Which of the following is the most appropriate management for this patient's hyperglycemia?
A. Intravenous insulin infusion
B. Regular insulin by sliding scale
C. Insulin glargine, 10 units in the evening
D. Glyburide, 5 mg/d
Case 3: Progressive obtundation
A 75-year-old woman is admitted to the medical intensive care unit with progressive obtundation. Physical examination reveals a nonarousable elderly women, with core temperature of 35°C (95°F), blood pressure of 104/84 mm Hg, and pulse rate of 48 beats/min. The patient weighs 82 kg (180 lb), and has a 4-cm transverse scar above the suprasternal notch, cold doughy skin, and delayed deep tendon reflex relaxation phase. The patient's medical records state that she is taking both digoxin and levothyroxine, but she has not been seen in more than a year. Serum sodium is 127 mEq/L (127 mmol/L); total cholesterol is 318 mg/dL (8.22 mmol/L). Digoxin is undetectable. Serum thyroid- stimulating hormone level is pending. Urinalysis shows too many leukocytes to count and gram-negative rods. Urine and blood cultures are pending.
Which of the following would be appropriate therapy at this time?
A. Levothyroxine, corticosteroids, empiric antibiotics
B. Levothyroxine alone
C. Levothyroxine and liothyronine
D. No therapy until TSH level is known
Case 4: Severe hypothyroidism
A 65-year-old man is hospitalized for treatment of severe hypothyroidism. He was doing well initially on thyroid hormone replacement therapy but experienced a syncopal episode when walking to the bathroom. The patient denies palpitations or chest pain.
On physical examination, the blood pressure is 80/60 mm Hg, and the pulse rate is 72 beats/min. He has jugular venous distension, diminished heart sounds, and a palpable liver edge below the right costal margin. Complete blood count and electrolytes are normal. Serum free T4 is 0.7 ng/dL (8.5 pmol/L) and serum TSH is 22 µU/mL (22 mU/L). Electrocardiography shows low voltage in all leads. Chest radiograph shows an enlarged cardiac silhouette.
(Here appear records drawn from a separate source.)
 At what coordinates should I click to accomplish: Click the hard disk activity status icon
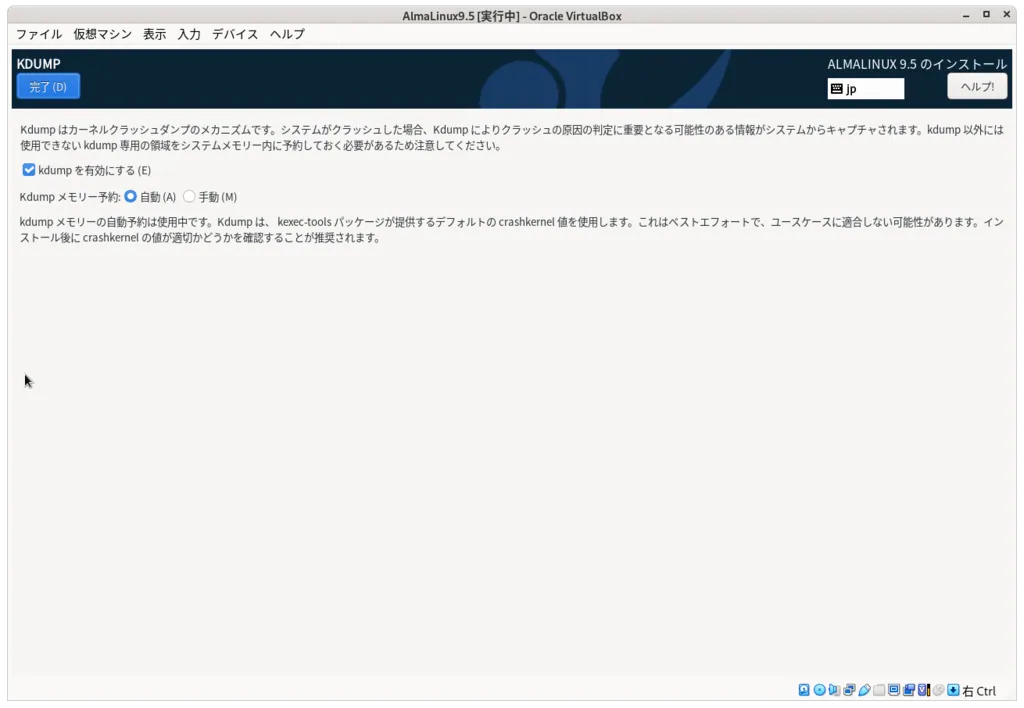tap(804, 690)
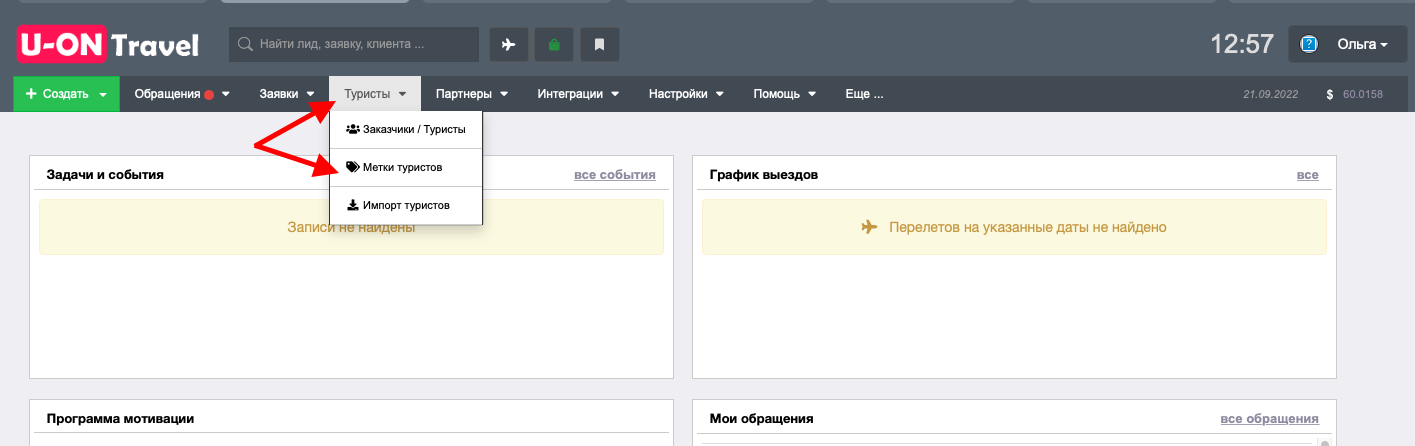
Task: Click the magnifier icon in search box
Action: 245,44
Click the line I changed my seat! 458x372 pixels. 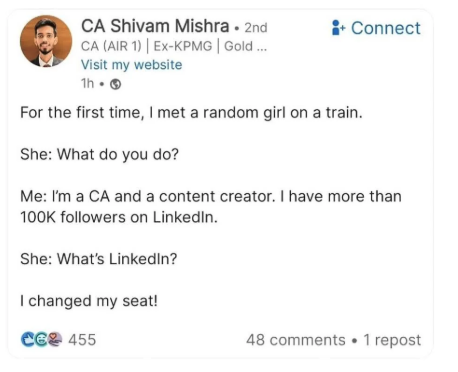click(89, 301)
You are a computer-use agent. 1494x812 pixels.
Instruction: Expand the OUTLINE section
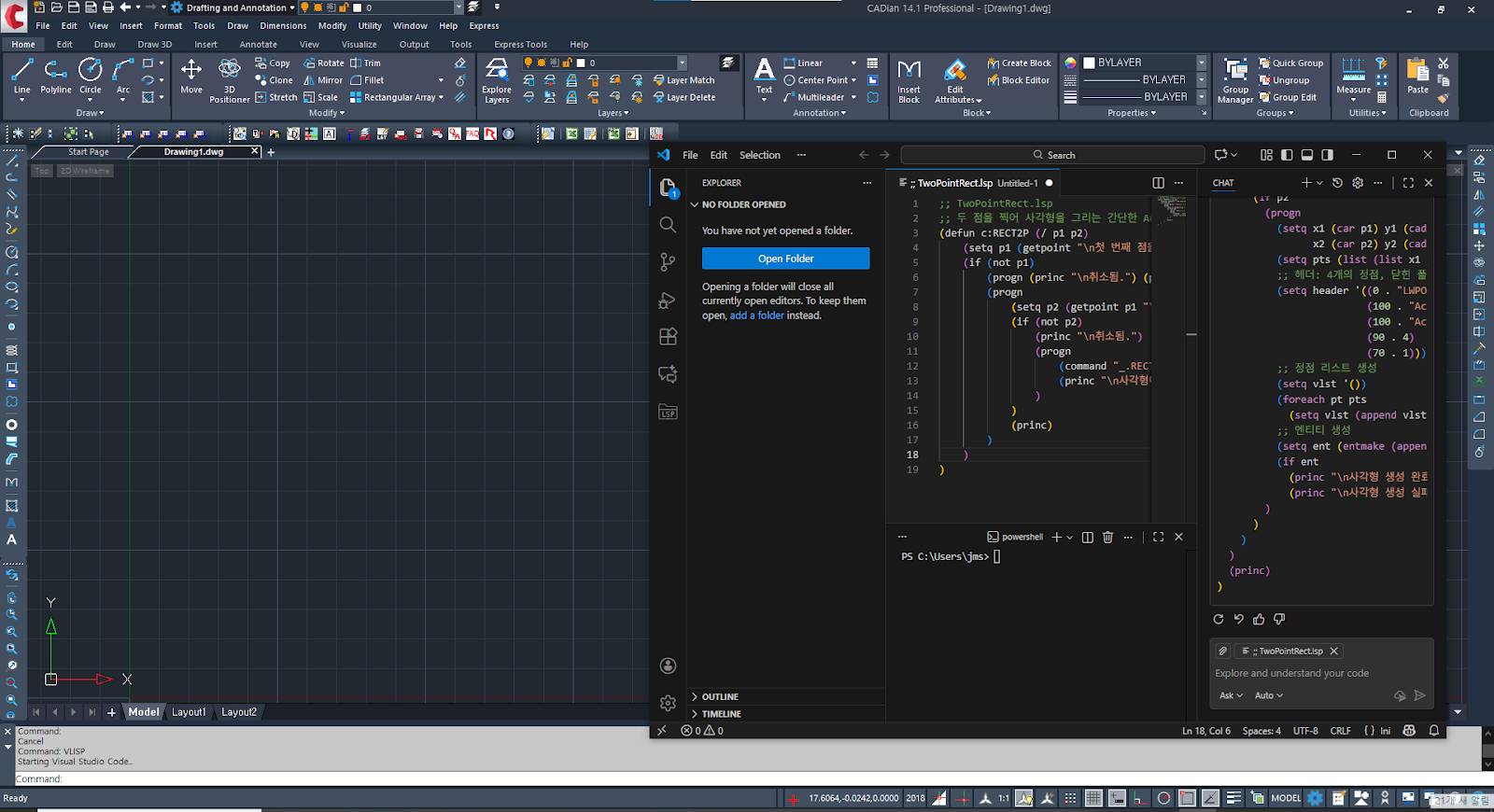click(x=720, y=697)
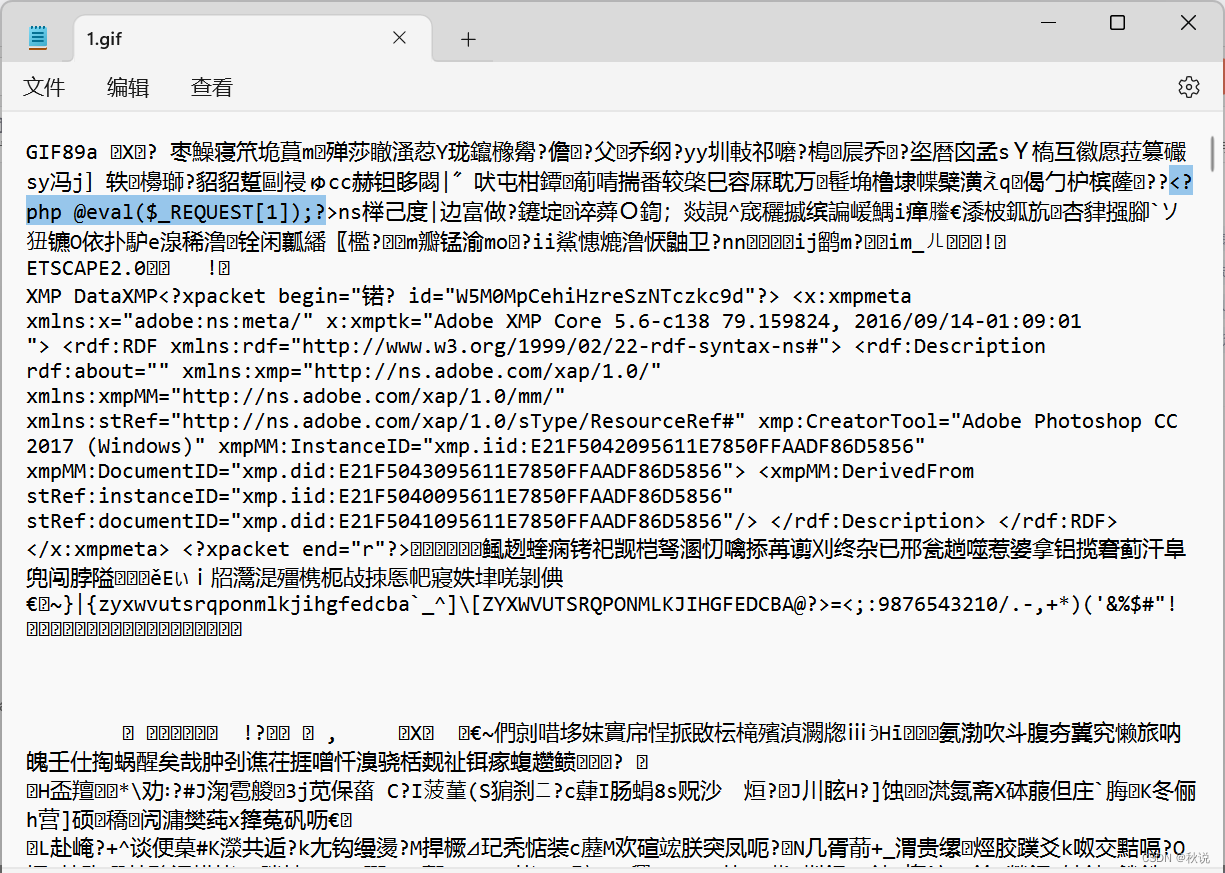Open the 文件 menu
This screenshot has height=873, width=1225.
[x=44, y=88]
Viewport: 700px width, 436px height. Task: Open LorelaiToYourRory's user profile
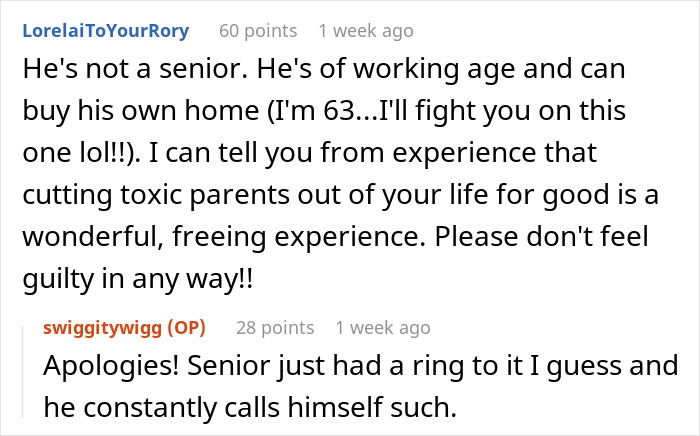[104, 31]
Which of the following is the most likely cause of this patient's change in clinical status?
A. Adrenal insufficiency
E. Cardiac tamponade
Case 5: Hashimoto's thyroiditis
A 23-year-old woman is evaluated in the emergency department for nausea, anorexia, dizziness, and diffuse moderate abdominal discomfort. Three weeks ago, she had been evaluated for fatigue and cold intolerance and was noted to have a firm goiter, with the thyroid estimated to be twice the size expected in a woman of her build. Thyroid peroxidase antibodies were positive, and her serum thyroid-stimulating hormone (TSH) level was 20 µU/mL. Hashimoto's thyroiditis was diagnosed, and therapy with levothyroxine, 100 µg/d, was begun. In addition to her symptoms, she has had a 2-kg (4.5-lb) weight loss. In the emergency department, the blood pressure is 90/60 mm Hg; the pulse rate 100 beats/min, and she appears darkly pigmented. Laboratory results include serum sodium 132 mEq/L, potassium 5.0 mEq/L, TSH 6.0 µU/mL (6.0 mU/L), and thyroxine (T4) normal.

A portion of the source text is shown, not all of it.